Azure Automation Privileges

0
votes

I have two subscriptions.

On one subscription I run logic apps and on the logic apps I have azure functions.

The other subscription contain target resources for the automation via logic apps and azure functions.

In order to run the Logic Apps and Azure functions associated it with it, what privileges do I need on target subscriptions? I want to be able to do things like stop VM, change NSG settings, run malware scans, etc

Do I need to run the logic app using an account that has owner permissions on both the subscriptions?

Regards, Kelly

1
azureazure-functionsazure-logic-appsazure-automationazure-rbac

1 Answers

1
votes

Its best to use a service principal for having centralized access control.
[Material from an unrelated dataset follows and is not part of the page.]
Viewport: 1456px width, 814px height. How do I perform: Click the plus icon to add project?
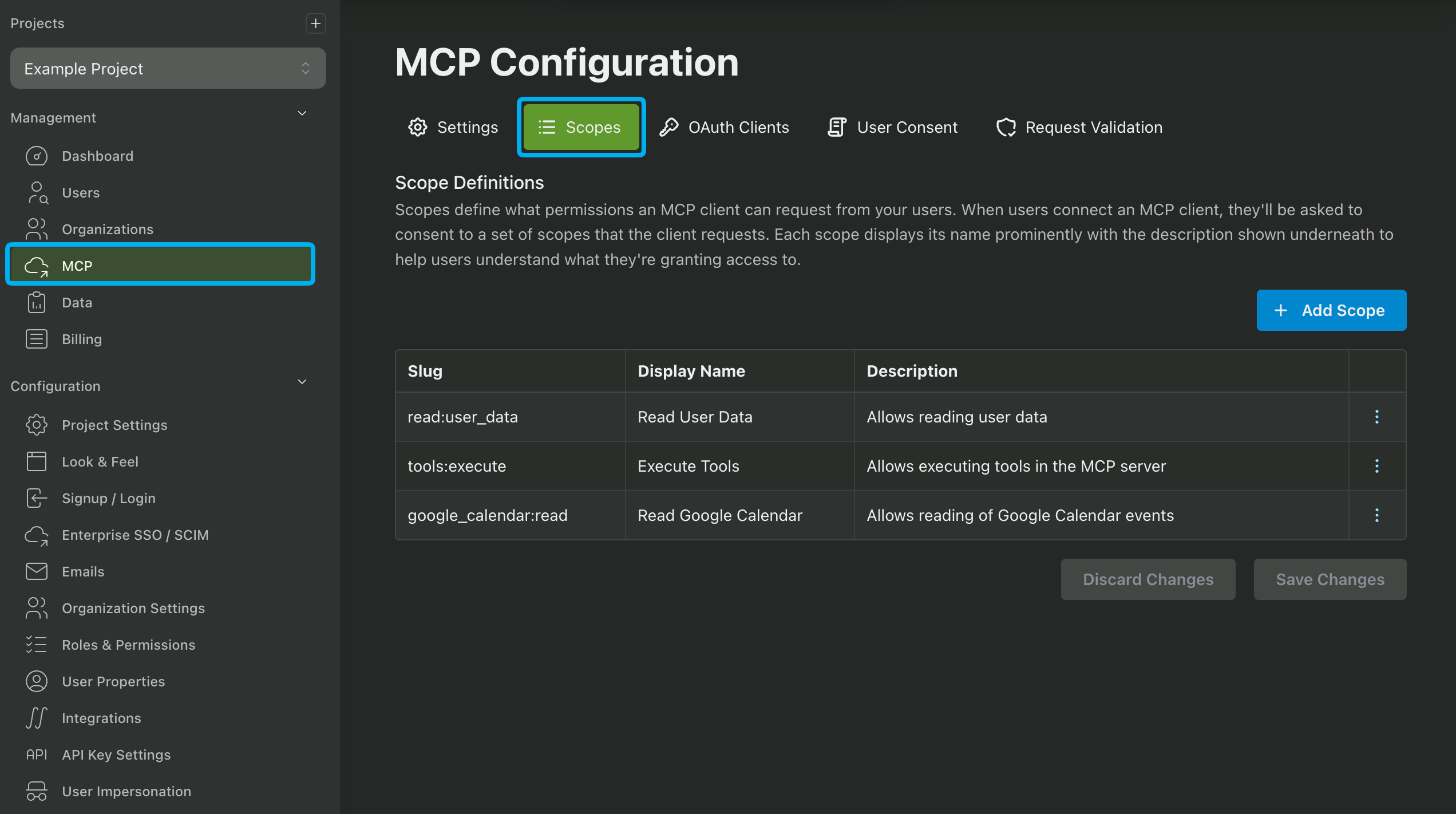tap(315, 23)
With this, you can use the service principal to authenticate and authorize actions against resources. It can be configured for the Azure Resource Manager connector in Logic Apps as well.

logic apps arm connector with service principal

Another option would be to use Managed Identity, but that is supported only for the HTTP Action.
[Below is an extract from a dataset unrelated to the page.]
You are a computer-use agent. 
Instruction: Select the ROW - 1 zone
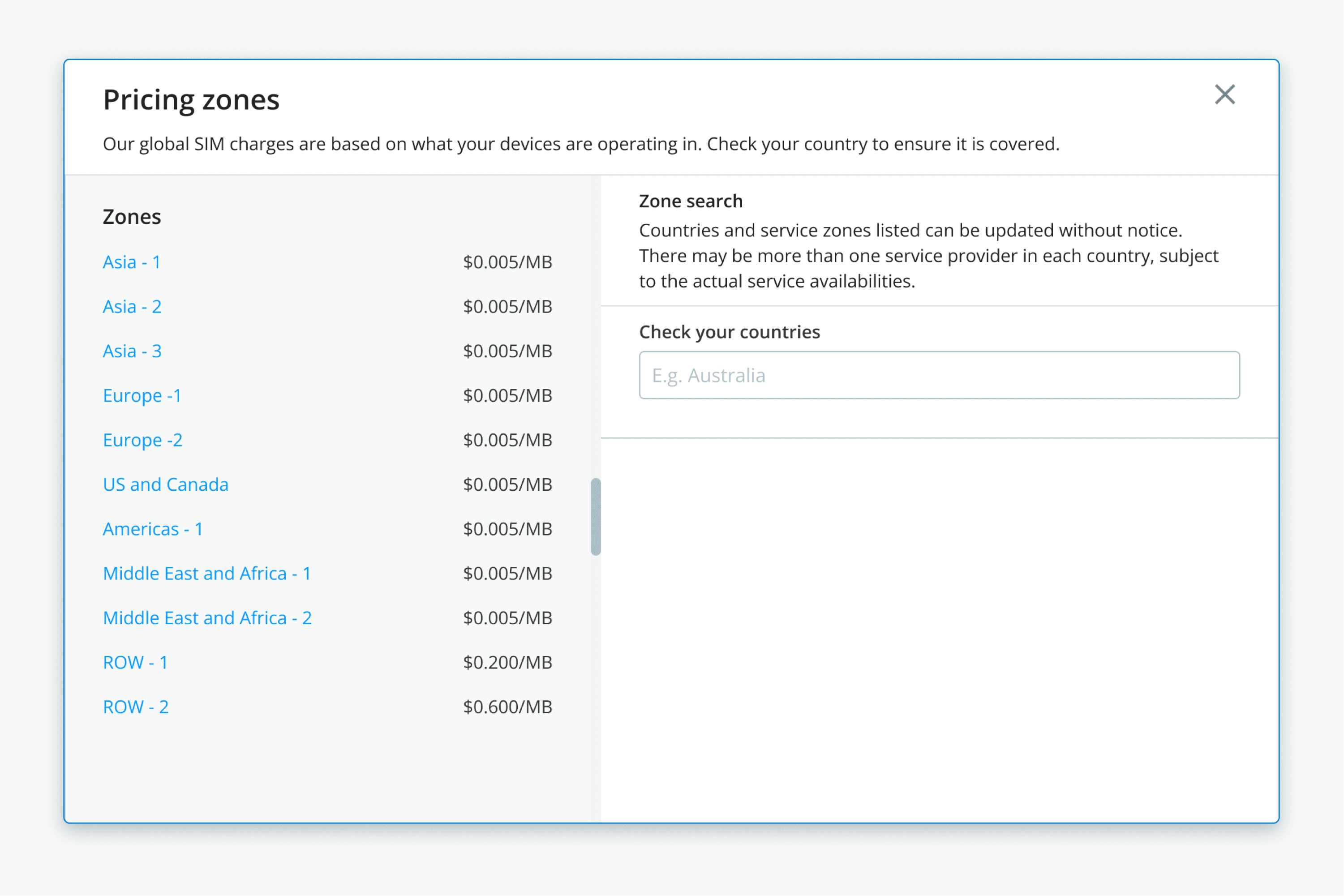[135, 663]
Even in your Function Apps, you could either setup Managed Identity or use the Client Credentials Flow using the Service Principal details.

As for the exact permissions for this service principal, you can use this reference of built-in roles for providing granular control. For example, to just stop/start VMs, your service principal would need Virtual Machine Contributor.

You could also provision finer access to resources by creating custom roles.